**Exercice écrit:** Recopiez le passage de la page sur le débat du 2 mai qui commence à « Pourrons-nous inventer une » et se termine à « démocratie directe ? », en remplaçant « sondages » par « enquêtes ».

**Page:**
Débat du 2 mai : démocratie ou télécratie ?
A la veille des discours des deux candidats devant les chaînes de télévision de TF1 (les deux candidats seront sur la chaîne dans « Face à la Une » : le candidat de l’UMP mercredi à 20h10 et la candidate socialiste jeudi soir) et sur France 2 (Arlette Chabot, directrice de l’information de la chaîne, reçoit successivement Ségolène Royal mercredi soir à 20h50, après le journal télévisé, et Nicolas Sarkozy jeudi soir à la même heure), à la veille du face-à-face tant attendu entre les deux candidats (le 2 mai) dont nous devons craindre qu’il ne servira qu’à apprécier la qualité de la rhétorique de ces deux champions, une question se pose : pourrons-nous échapper à la force des images, des mises en scène ? Arlette Chabot joue des coudes pour ne pas laisser la place à l’hypermédiatique PPDA, lequel feint de n’agir que dans l’intérêt du débat... Mais au fond, ne nous laisserons-nous pas piéger par la force des images produites par cette « télécratie » ? Et ce débat servira-t-il la démocratie ?
Pourrons-nous inventer une nouvelle forme de démocratie plus participative comme l’appellent de leurs vœux certains à l’encontre des pièges et impasses de la démocratie d’opinion, dont les sondages donnant l’illusion d’une démocratie directe ?

**Informations affichées:**
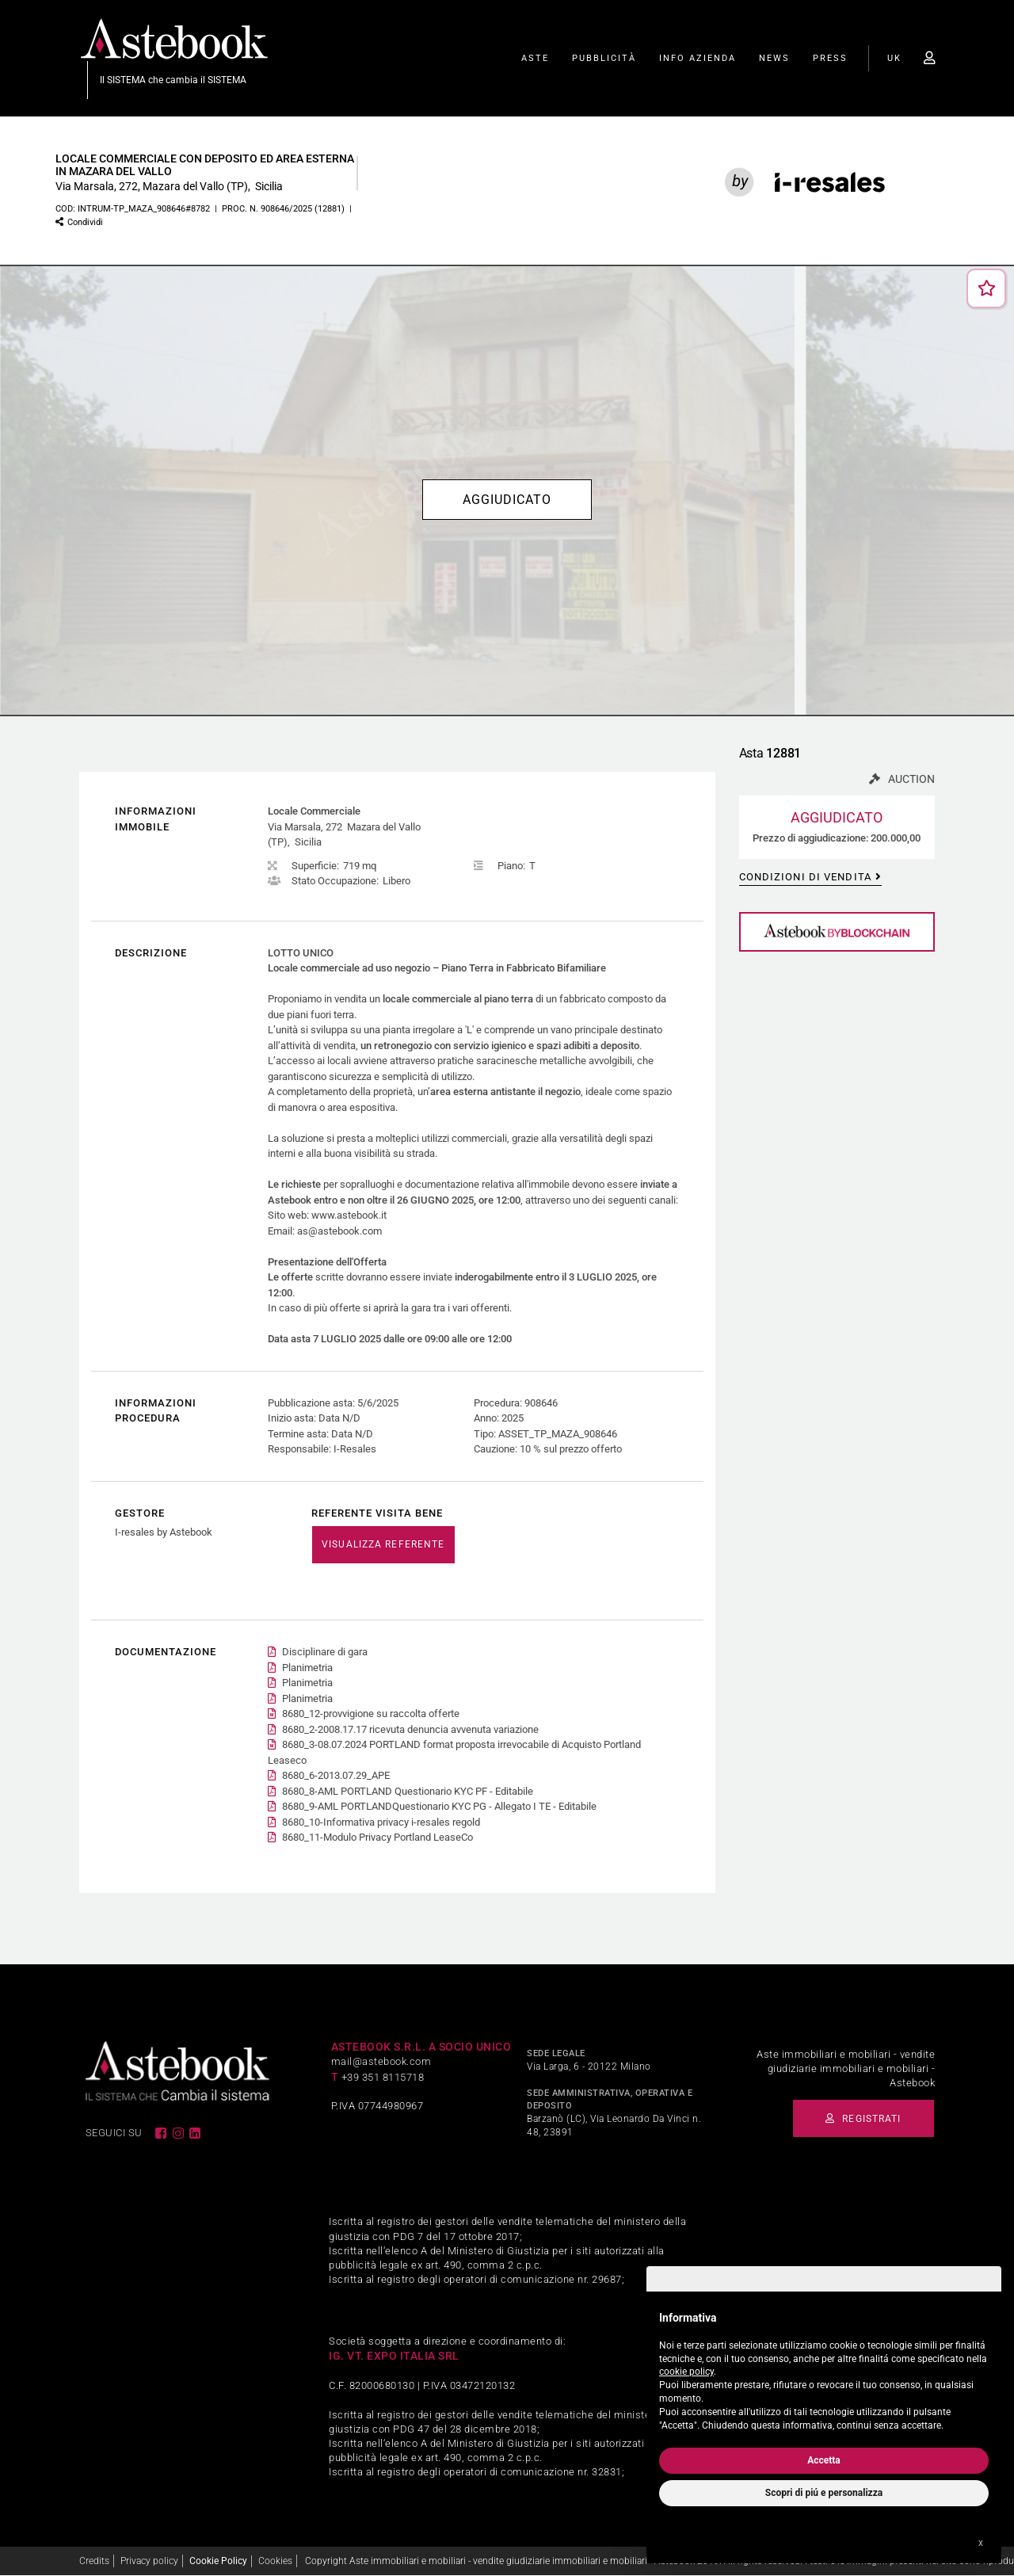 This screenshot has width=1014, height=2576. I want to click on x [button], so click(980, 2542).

**Résultat:**
Pourrons-nous inventer une nouvelle forme de démocratie plus participative comme l’appellent de leurs vœux certains à l’encontre des pièges et impasses de la démocratie d’opinion, dont les enquêtes donnant l’illusion d’une démocratie directe ?